The main thing i need to know is what colour wire fits where on the fuse box on the dashboard.
There are about 3 which are causing problems.


----------



## patman

*Fuses*

Hi Wakaday
I've just been having electrical problems with my Talbot Express and it turned out to be the ignition switch, but I've been delving in the fuses as well trying to locate the problem. On mine there are also fuses under the bonnet which my mechanic says are for the caravan bit. If it helps I'll try to copy down the colours if I can see them and stick them on here. I've also got the Russek manual but its not as good as Haines for other vehicles I've owned. I've also started buying secondhand bits as new ones are bloody pricey.
Kindest regards Patman


----------



## 100407

Thanks Patman. 
I have narrowed it down now to one fault. My headlight flasher doesnt work. Well, it does but not as it should.
It switches between main and dip and will flash if I pull it it forward but only when the lights are on. It doesnt do anything if the lights are off.
I,m left with one brown wire disconnected from the fuse box and its annoying. Tried it in different places but it either stops the flasher all together or leaves the lights on.
Strange one this as everything else is working fine including the dim dip set up.


----------



## patman

Hi Wakaday
When you switch the ignition on does the heaterplug light come on ( assuming its a diesel)?
Regards Patman


----------



## patman

Where abouts is the brown wire? If you let me know I'll check mine to see if I can locate it. How old is your van and what type is it?
Patman


----------



## 100407

Its an 87 petrol Express. The brown wire is just loose at the mo at the rear of the fuse box.


----------



## patman

Hi Wakaday
I'll have a shufty tomorrow when I get home from work.
Regards Patman


----------



## patman

Hi Wakaday
Inside the glovebox as you look at it there is a main fuse block with 13 fuses. Numbers 9 and 10 have 6 brown wires running to them. To the left side there are a further 3 fuses and there is a large brown wire running to the middle one ( 30 amp). Hope this is of some help. My Talbot is a 1993 diesel.
Regards
Patman


----------



## patman

Just had a shufty at your other posts for tips and hints on Talbots and see you know St Helens. My wife's from Sutton. Small world.


----------



## 100407

sure is Patman. I worked on Sutton oak drive back in the nineties and now I work on your island occaisionally servicing Sky systems when im not playng with my bus.


----------



## patman

You should take up fishing. Any joy with the wiring?
Patman


----------



## 100407

Not looked yet at the wiring set from the previous post. 
I rebuilt all the passenger side rear inner wheel arch last year cos it was letting in water so I have started to remove the drivers side cooker, cupboards and sink unit in order to do the same. Its a bit smelly under there so it does have a leak when its raining.
Once that is done then I will play about with the wiring.
Should have a good solid Bus ready for another 20 years of touring soon.


----------



## 100407

Should an 87 petrol Express have dim dip headlights or have i got an earthing problem. If so it will help me sort out the headlamp flasher.
When sidelights are on with the ignition, the headlights come on dim. When i switch the other switch on, they come on full power.


----------



## doug_

hi
i have a 87 petrol. the first switch is side lights, the second switch is main lights and the lever behind the indicator one should switch it to main beam.
mine is not working as it should and have been told it is one of the 2 square relays in the fusebox. one is for dipped beam the other is main beam.
i dont know if it has a flasher on the lever but when i get mine back sometime this week i will find out for you. i have only had mine a few weeks and the garage has had it longer than i have.

doug.


----------



## danielf

*Lights*

Hi,

Flasher is on stalk, pull longer lamp stamp towards you to flash.......

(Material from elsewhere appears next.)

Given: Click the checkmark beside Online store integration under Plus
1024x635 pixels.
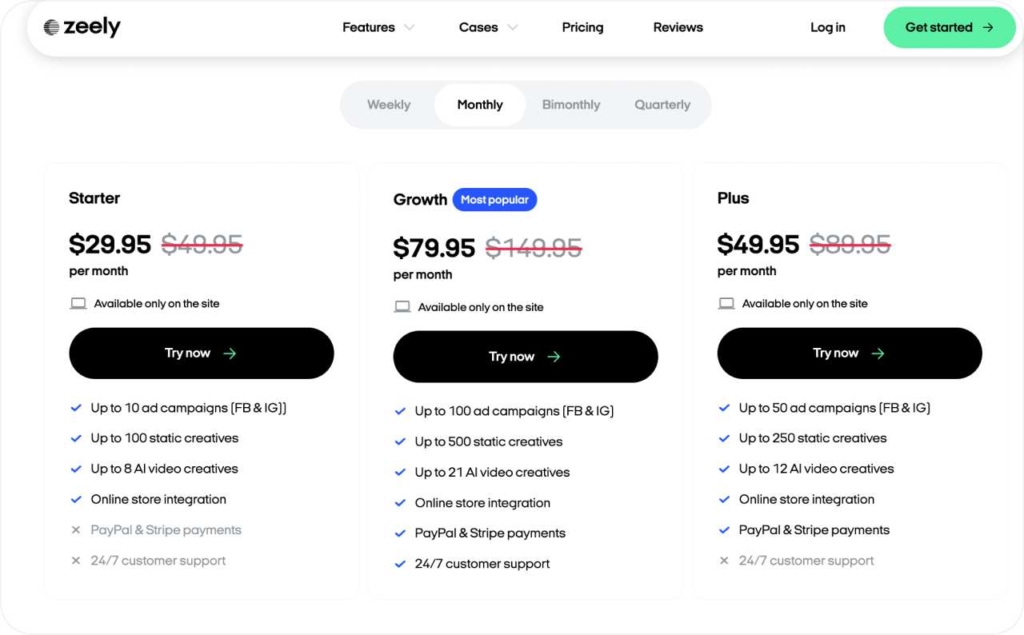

Mine 1990 age, has dim dip headlamps. You cannot have headlights on without engine running.

On mine one switch (left hand one) just puts side lights/ dash lights on when the engine is/ isn't running, when engine is running dim dip comes on as well.

The other button does nothing unless engine is running, pressing it (even on its own without the other on)brings on all side lights, dash lights, and headlamp main/dipped beam. I tend to only use this one unless I need parking lights. In fact I never turn it off, I always drive with my head lights on. With this one you can't leave any of the lights on unless engine is running.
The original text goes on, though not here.